The Obama administration on June 2 convened the White House Forum on Antibiotic Stewardship, “to bring together key human and animal health constituencies involved in antibiotic stewardship.” The White House billed this meeting—to which more than 150 companies were invited—as furthering previous steps on antibiotic “stewardship” including the administration’s veterinary feed directive. While the meeting’s agenda was broader than just veterinary antibiotic use in livestock production, the tangible actions coming out of it were all targeted at livestock and meat.
The veterinary feed directive was an edict from the Food and Drug Administration, which oversees animal and livestock feed. It was issued in December 2013 and finalized in conjunction with the White House Summit. Its goal is to phase out the use of medically important antibiotics in livestock production by 2016. Indeed, curbing the sub-therapeutic use of antibiotics in livestock feed has been a cause celebre for the administration and the food nanny crowd for decades.
The New York Times describes adding antibiotics to feed as a “practice that experts say has endangered human health by fueling the growing epidemic of antibiotic resistance.” Those experts were not identified, and those who hold a different point of view were, as the Times characterized it, part of “the powerful food industry and its substantial lobbying power in Congress.” Suffice it to say, the topic is a vastly complicated issue of microbiology and is not as simple as meat industry critics contend.
Indeed, the U.S. Centers for Disease Control (CDC) have concluded that the most acute problem is “poor antimicrobial stewardship among humans.” The most resistant organisms found in hospitals originate in the hospitals themselves, according to the CDC’s director, Dr. Tom Frieden. Also, people who don’t complete their full prescription of antibiotics add to microbial resistance.
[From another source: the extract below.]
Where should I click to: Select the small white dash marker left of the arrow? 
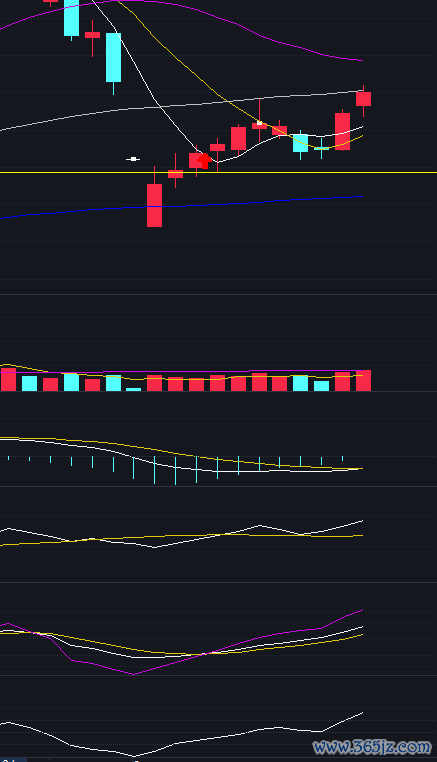click(133, 159)
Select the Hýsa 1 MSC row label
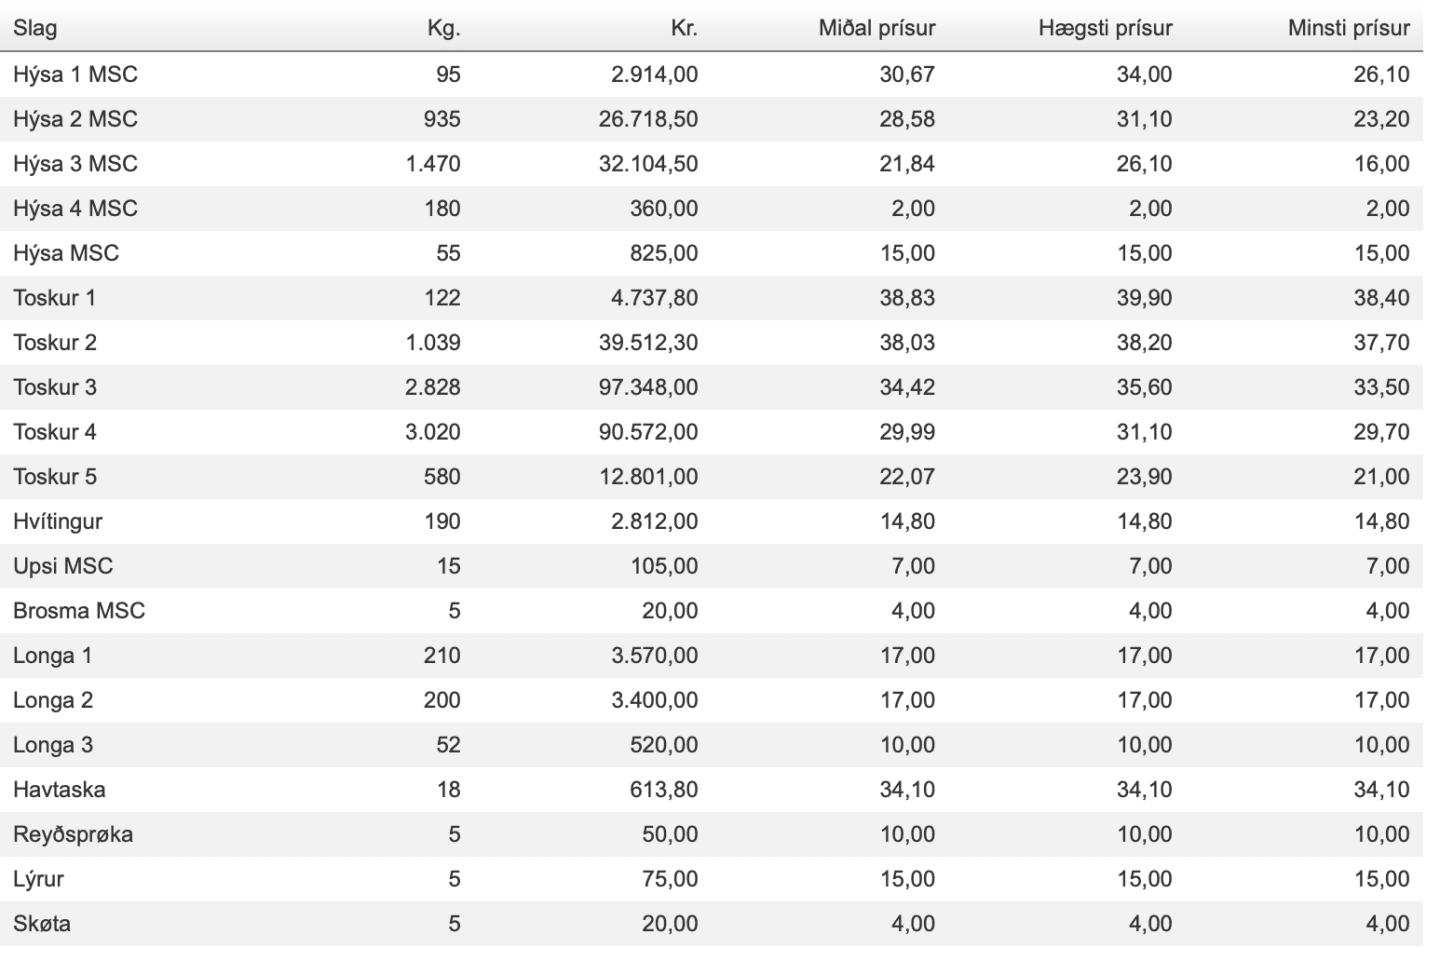 pos(75,74)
In reality, the vast majority of antibiotics used by livestock are not those used in human medicines, and the veterinary antibiotics which are used in livestock production are strictly regulated by the FDA, are subject to strict withdrawal periods prior to slaughter, and, moreover, undergo exacting residue monitoring of the meat derived from livestock and poultry that were administered antibiotics. Regarding livestock production, the CDC’s Dr. Frieden has said, “we continue to promote the concept that if an animal is sick using antibiotics to treat that animal is obviously important. We want to increase the rational use of antibiotics.”
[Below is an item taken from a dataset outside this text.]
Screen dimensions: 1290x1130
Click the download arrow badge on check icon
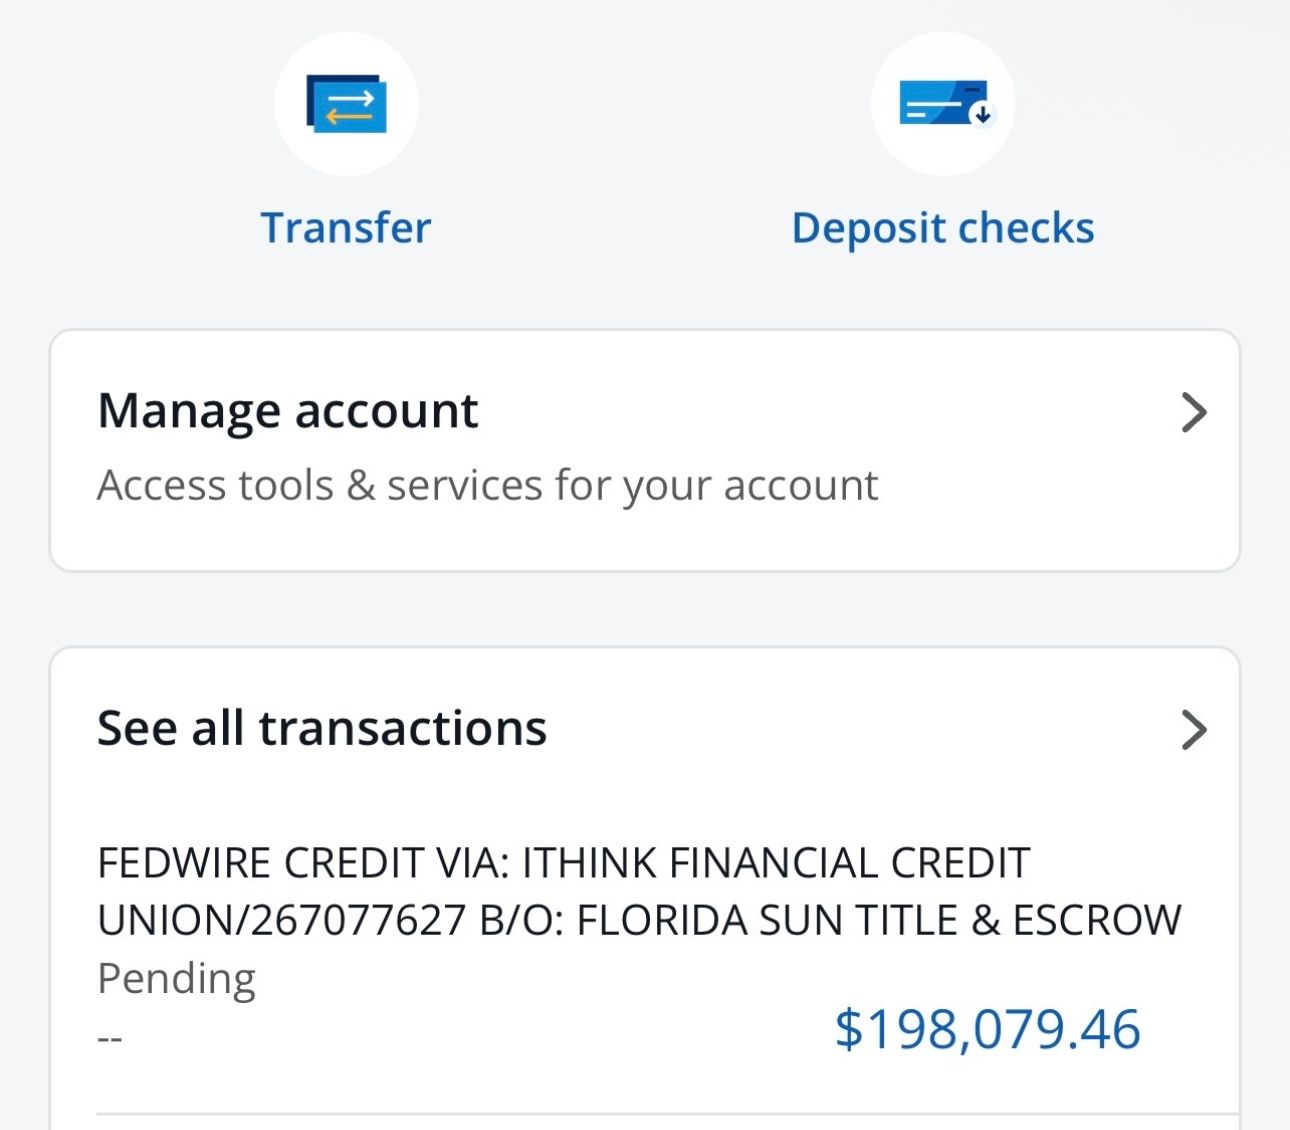click(983, 115)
The livestock, meat, feed, and veterinary industries have voluntarily complied with the administration’s veterinary feed directive since the beginning, in order to do their part for health, safety, and, frankly, to meet a growing consumer demand driven by the constant discussion of the issue in the press and popular culture. So much so, that FDA issued a press release in March 2014, four months after the initial voluntary directive was issued, stating they were “encouraged by the strong response” from the industry.
The White House event marked the release of the final version of the directive. It noted that all 25 veterinary drug companies have committed to implement the new practices, which prohibit medically important antibiotics being used for production purposes, and will require animal producers to obtain authorization from a licensed veterinarian to use them for prevention, control or treatment of a specifically identified disease. The president could have declared victory for his initiative, and sat back to enjoy the plaudits of being a consensus builder on this controversial issue. Rather, he took the opportunity to stir more controversy.